Save and load trained classifiers with pluggable storage backends. Works with both Bayes and LSI classifiers.

File Storage

require 'classifier'

classifier = Classifier::Bayes.new('Spam', 'Ham')
classifier.train_spam "Buy now! Limited offer!"
classifier.train_ham "Meeting tomorrow at 3pm"

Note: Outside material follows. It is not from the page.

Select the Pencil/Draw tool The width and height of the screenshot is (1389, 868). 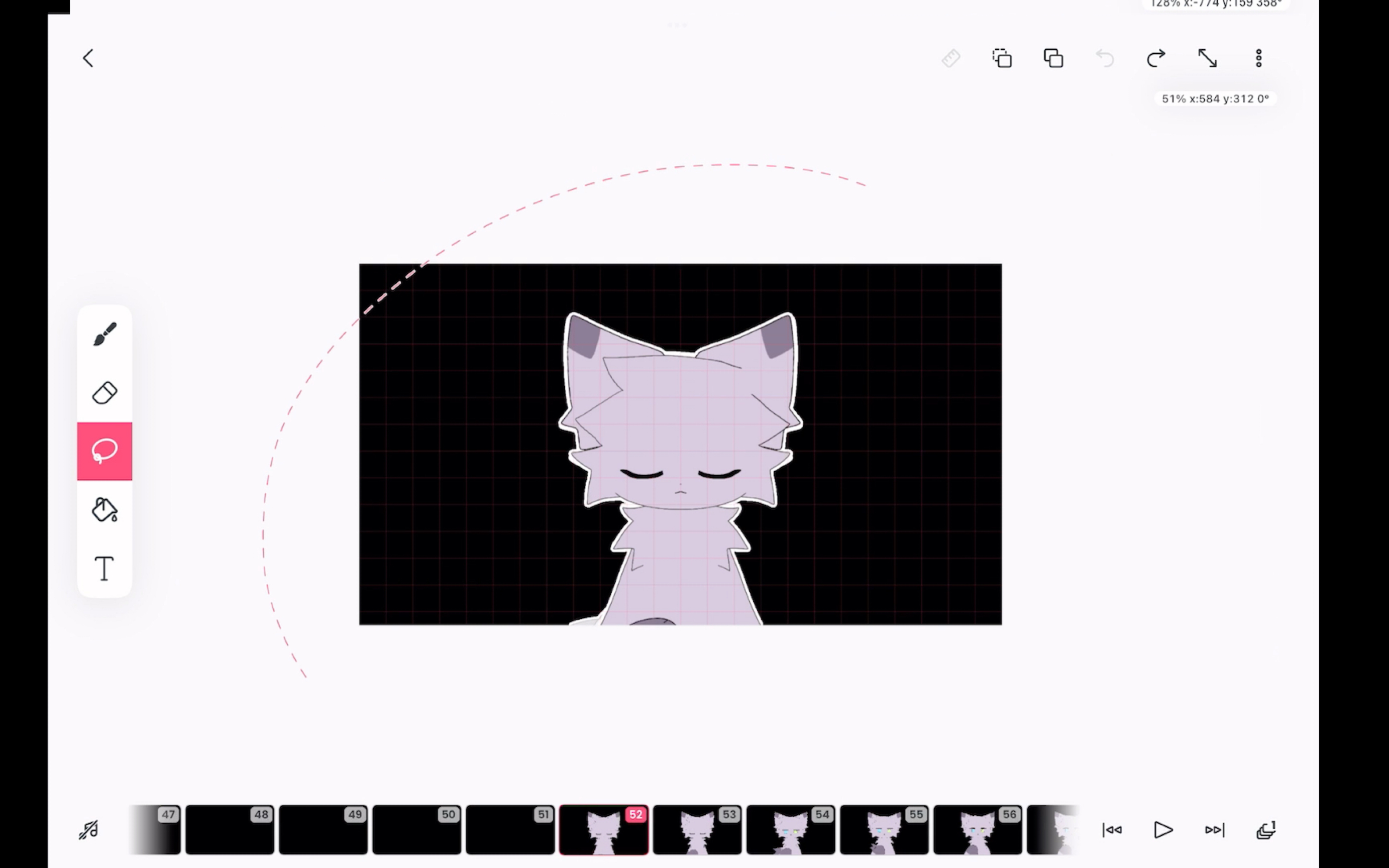tap(104, 334)
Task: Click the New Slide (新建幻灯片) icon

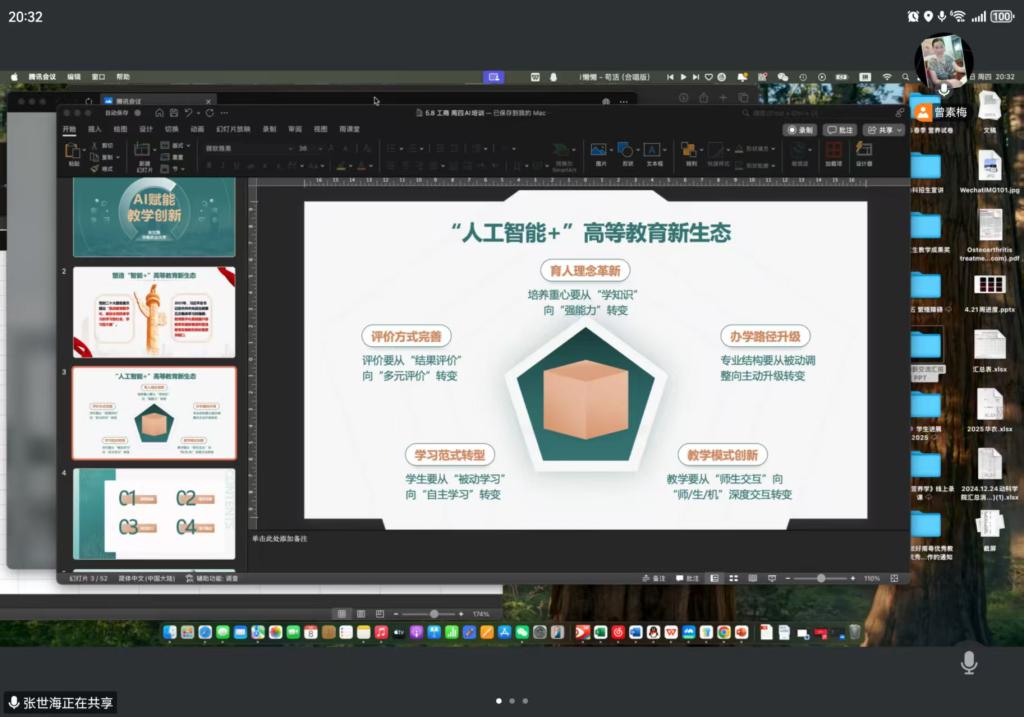Action: coord(144,152)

# Configure storage and save
classifier.storage = Classifier::Storage::File.new(path: "spam_filter.json")
classifier.save

# Load later
loaded = Classifier::Bayes.load(storage: classifier.storage)
loaded.classify "Claim your prize now!"
# => "Spam"

Custom Storage Backends

Create backends for Redis, PostgreSQL, S3, or any storage system:

class RedisStorage < Classifier::Storage::Base
  def initialize(redis:, key:)
    super()
    @redis, @key = redis, key
  end

  def write(data) = @redis.set(@key, data)
  def read = @redis.get(@key)
  def delete = @redis.del(@key)
  def exists? = @redis.exists?(@key)
end

# Use it
classifier.storage = RedisStorage.new(redis: Redis.new, key: "classifier:spam")
classifier.save

Learn More

Performance

Native C Extension vs Pure Ruby

The native C extension provides dramatic speedups for LSI operations, especially build_index (SVD computation):

Documents build_index Overall
5 7x faster 2.6x
10 25x faster 4.6x
15 112x faster 14.5x
20 385x faster 48.7x
Detailed benchmark (20 documents) ``` Operation Pure Ruby Native C Speedup ---------------------------------------------------------- build_index 0.5540 0.0014 384.5x classify 0.0190 0.0060 3.2x search 0.0145 0.0037 3.9x find_related 0.0098 0.0011 8.6x ---------------------------------------------------------- TOTAL 0.5973 0.0123 48.7x ```

Running Benchmarks

rake benchmark              # Run with current configuration
rake benchmark:compare      # Compare native C vs pure Ruby

Development

Setup

git clone https://github.com/cardmagic/classifier.git
cd classifier
bundle install
rake compile  # Compile native C extension

Running Tests

rake test                        # Run all tests (compiles first)
ruby -Ilib test/bayes/bayesian_test.rb  # Run specific test file

# Test with pure Ruby (no native extension)
NATIVE_VECTOR=true rake test

Console

rake console

Contributing

  1. Fork the repository
  2. Create your feature branch (git checkout -b feature/amazing-feature)
  3. Commit your changes (git commit -am 'Add amazing feature')
  4. Push to the branch (git push origin feature/amazing-feature)
  5. Open a Pull Request

Authors

License

This library is released under the GNU Lesser General Public License (LGPL) 2.1.